▸ **Exercise directions**: In the listing below, take the lines from the one containing "Find the location" through the end of the listing and write them out again with "particular" swapped for "specific", leaving everything else unchanged. Leave out the pictures.

= = =

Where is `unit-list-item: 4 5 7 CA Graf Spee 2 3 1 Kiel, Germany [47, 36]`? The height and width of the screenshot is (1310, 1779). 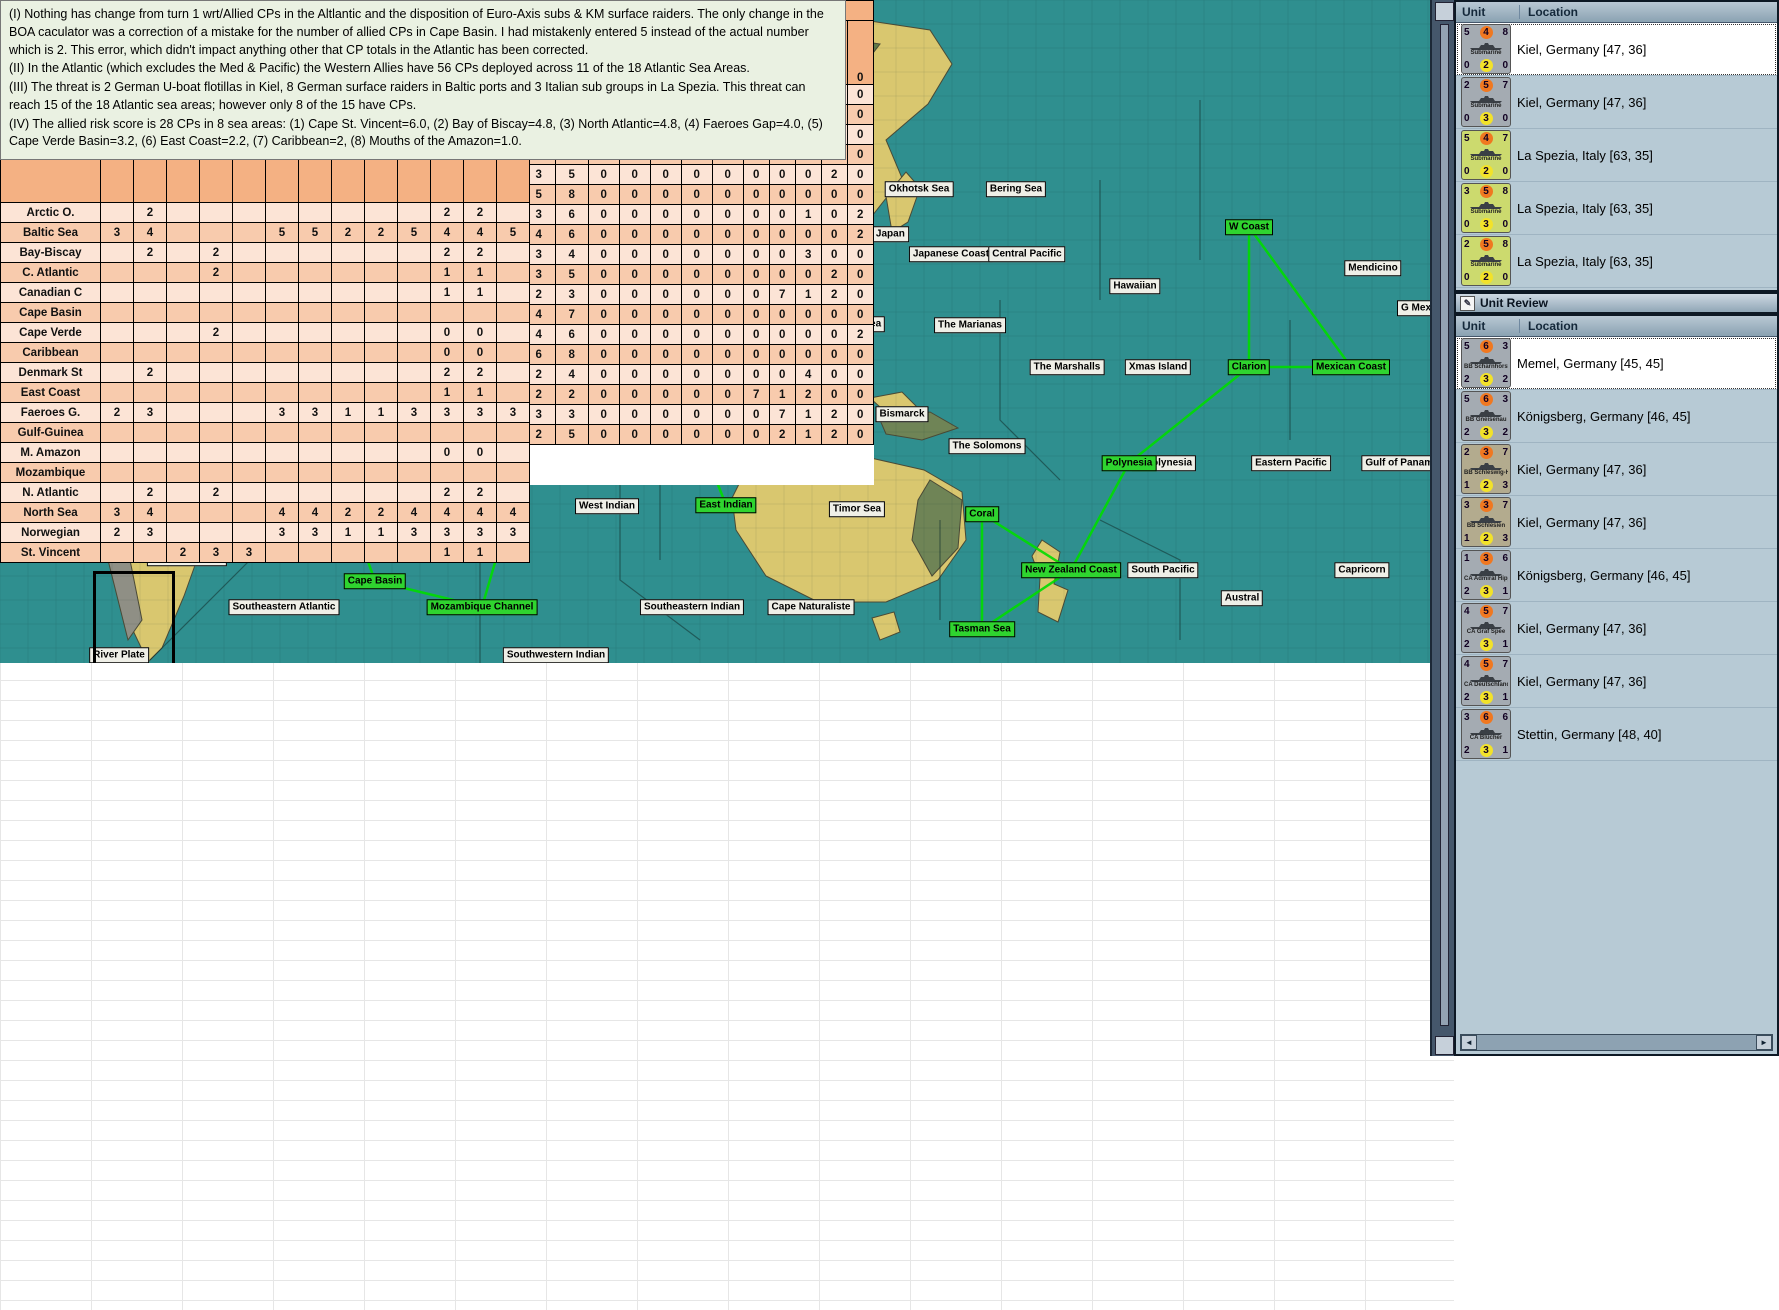
unit-list-item: 4 5 7 CA Graf Spee 2 3 1 Kiel, Germany [47, 36] is located at coordinates (1616, 628).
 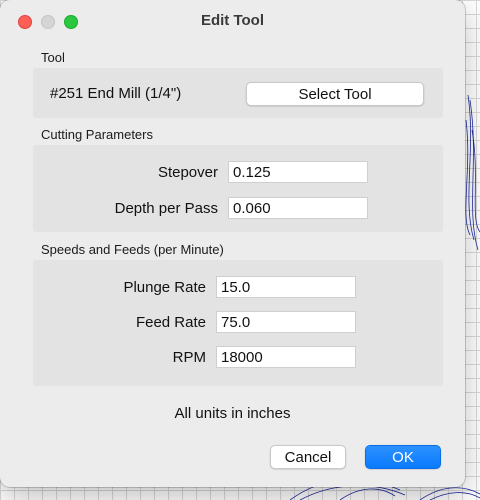 I want to click on stepover-field, so click(x=298, y=172).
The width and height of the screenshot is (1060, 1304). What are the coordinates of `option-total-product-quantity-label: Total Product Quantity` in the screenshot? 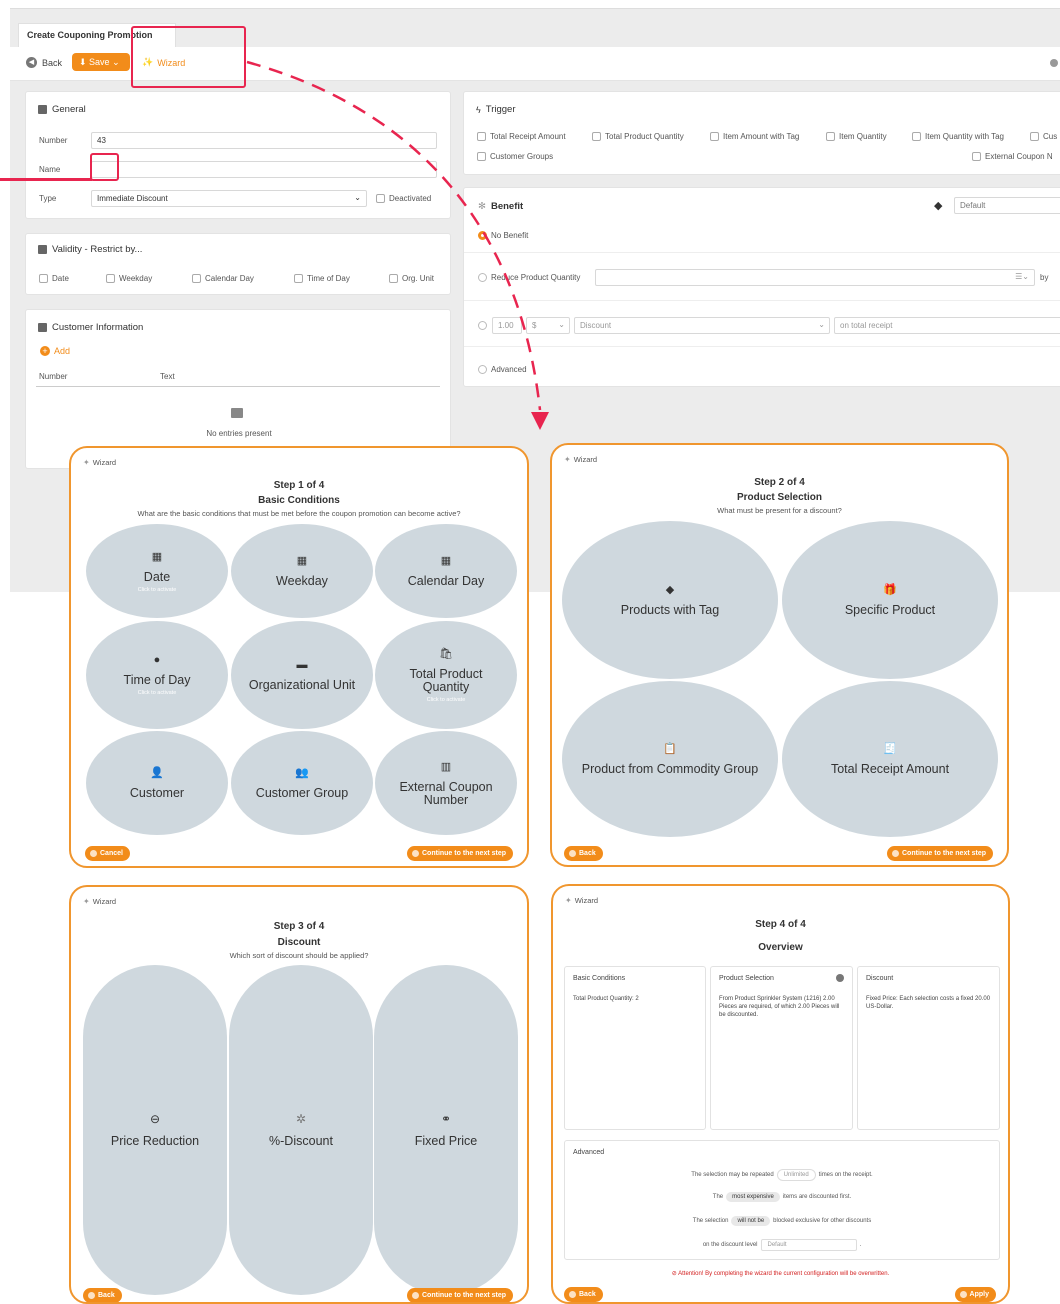 It's located at (446, 680).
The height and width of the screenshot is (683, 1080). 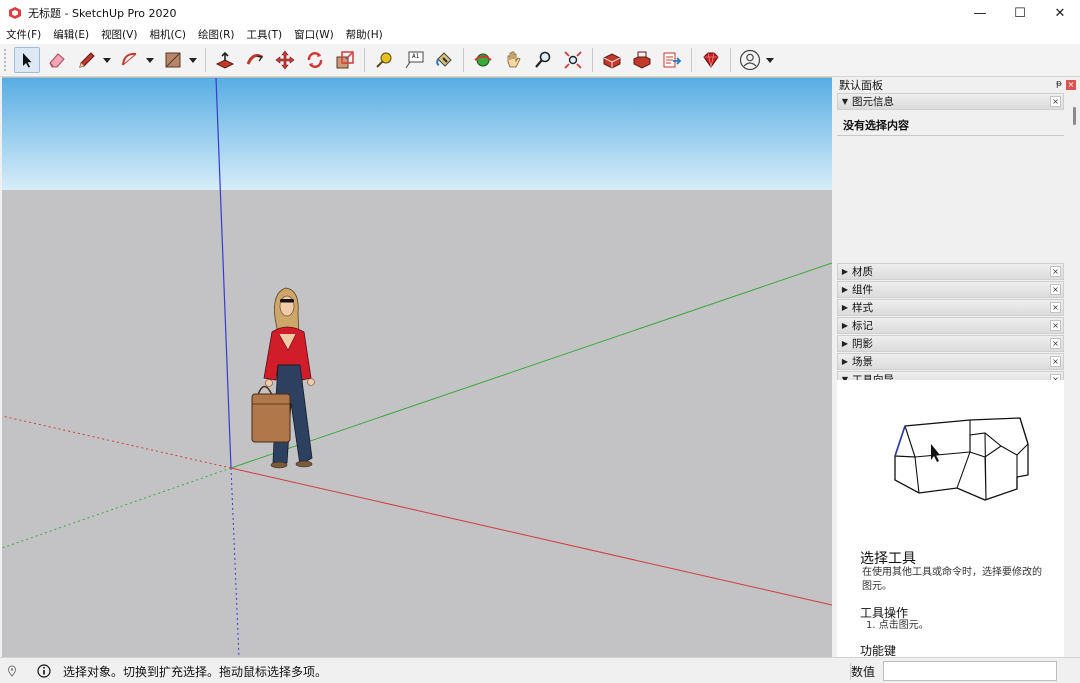 I want to click on account-icon, so click(x=750, y=60).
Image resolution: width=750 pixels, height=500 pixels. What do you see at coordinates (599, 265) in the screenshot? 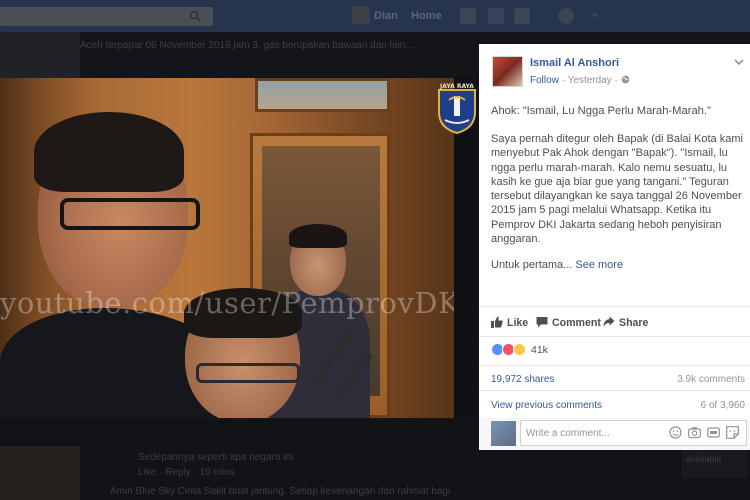
I see `see-more-link: See more` at bounding box center [599, 265].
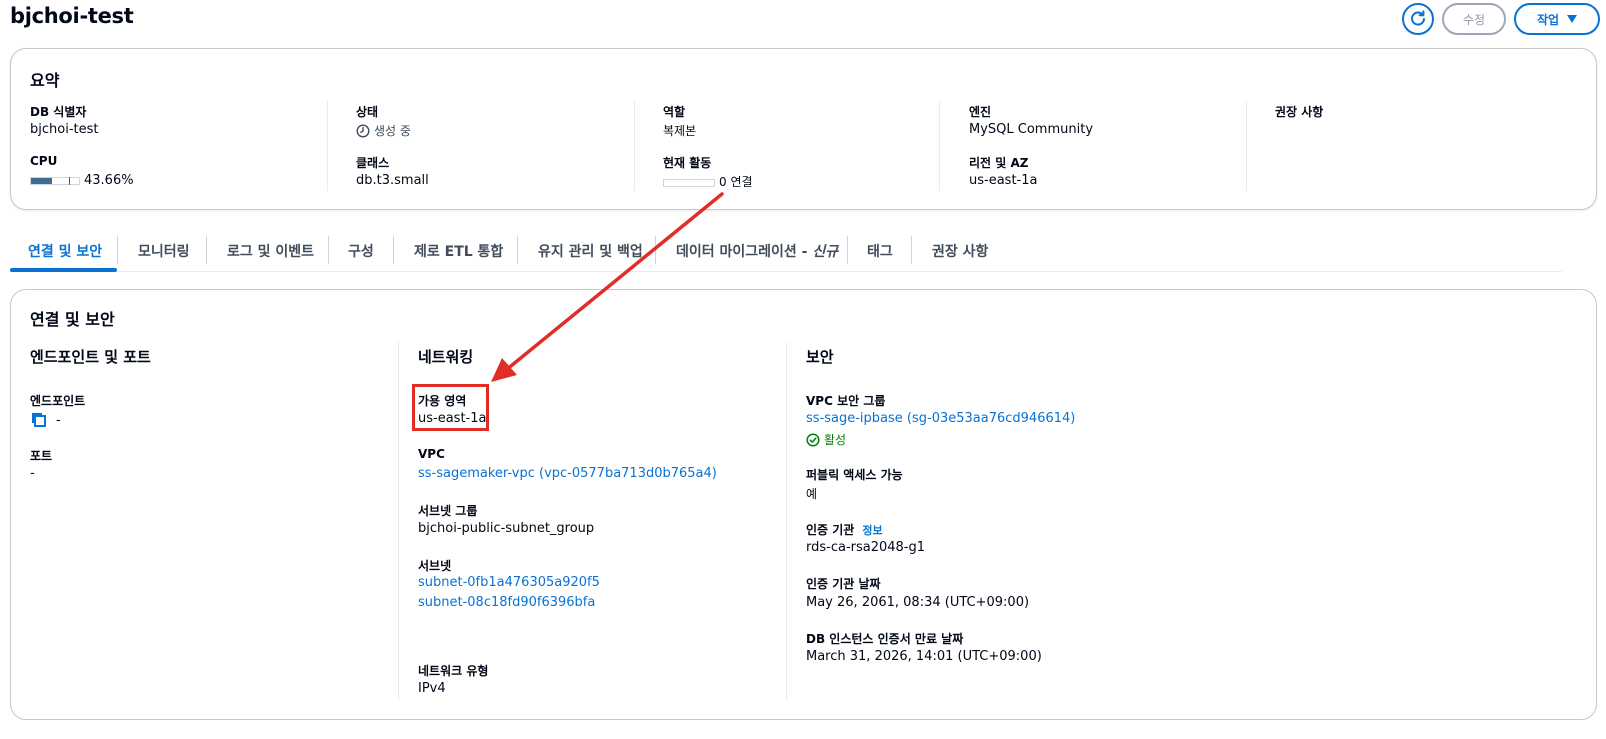 This screenshot has height=739, width=1606. I want to click on region-value: us-east-1a, so click(1004, 180).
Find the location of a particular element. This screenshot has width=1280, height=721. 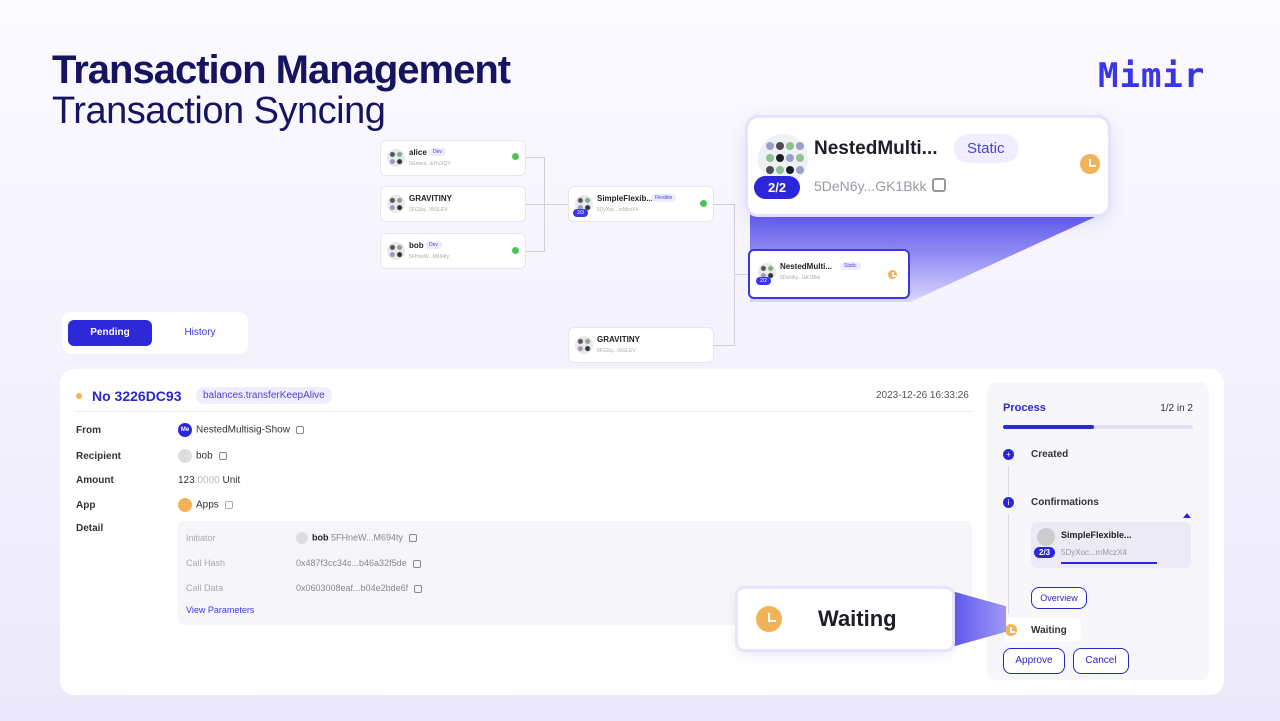

initiator-address: 5FHneW...M694ty is located at coordinates (368, 538).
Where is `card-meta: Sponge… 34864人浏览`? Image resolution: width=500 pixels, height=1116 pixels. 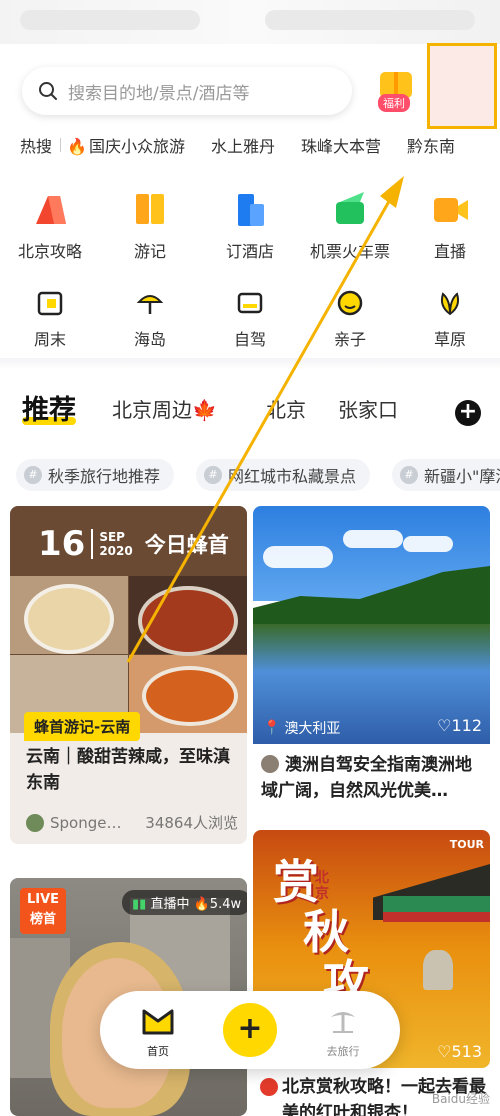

= = =

▸ **Solution to this task**:
Find the location of a specific element. This screenshot has width=1280, height=721. 

initiator-address: 5FHneW...M694ty is located at coordinates (368, 538).
Where is `card-meta: Sponge… 34864人浏览`? Image resolution: width=500 pixels, height=1116 pixels. 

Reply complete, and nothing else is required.